> _Directions_: Give back everything in the listing below, word for word, from the line containing "Image resolution: width=588" down to the end. Leave the pictures out.

— begin Data extract —

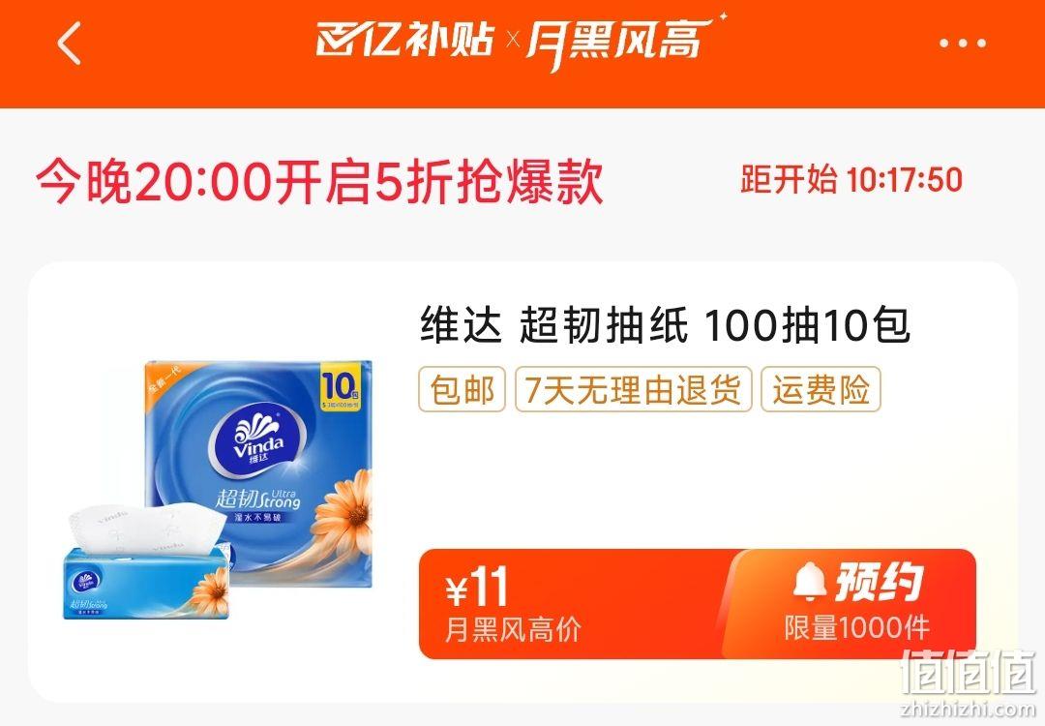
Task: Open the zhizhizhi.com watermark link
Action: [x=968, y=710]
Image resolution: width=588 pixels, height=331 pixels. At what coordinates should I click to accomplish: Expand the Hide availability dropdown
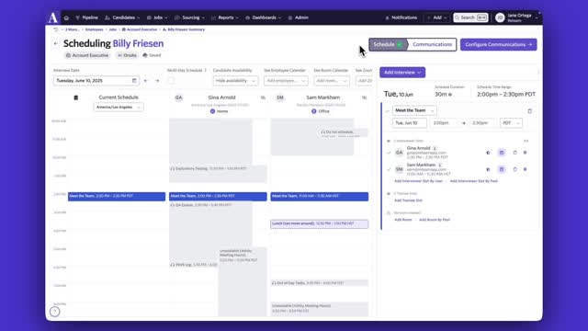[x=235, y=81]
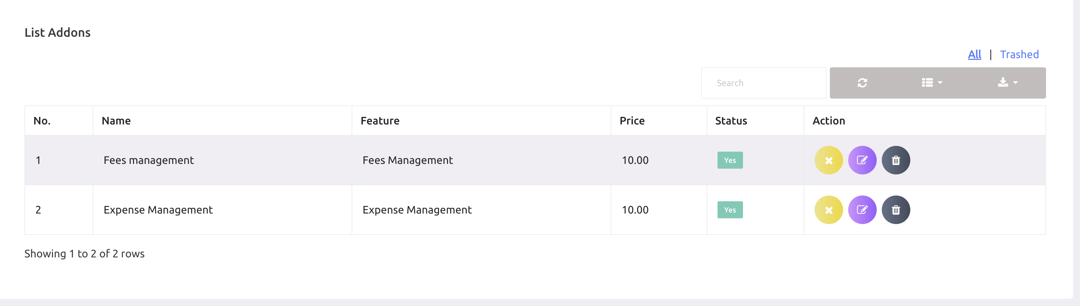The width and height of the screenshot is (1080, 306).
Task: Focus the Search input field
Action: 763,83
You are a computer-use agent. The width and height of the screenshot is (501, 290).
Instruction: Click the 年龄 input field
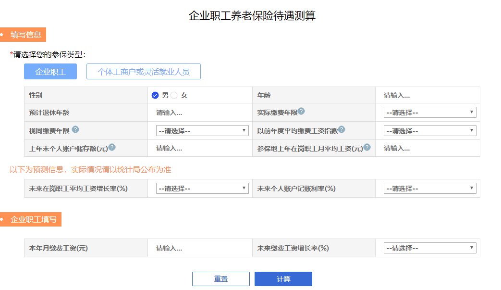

— end Data extract —

> _Solution below_:
Image resolution: width=588 pixels, height=331 pixels. At what coordinates should I click to accomplish: Expand the Hide availability dropdown
[x=235, y=81]
The width and height of the screenshot is (1080, 306).
Task: Focus the Search input field
Action: 763,83
You are a computer-use agent. The width and height of the screenshot is (501, 290).
Instruction: Click the 年龄 input field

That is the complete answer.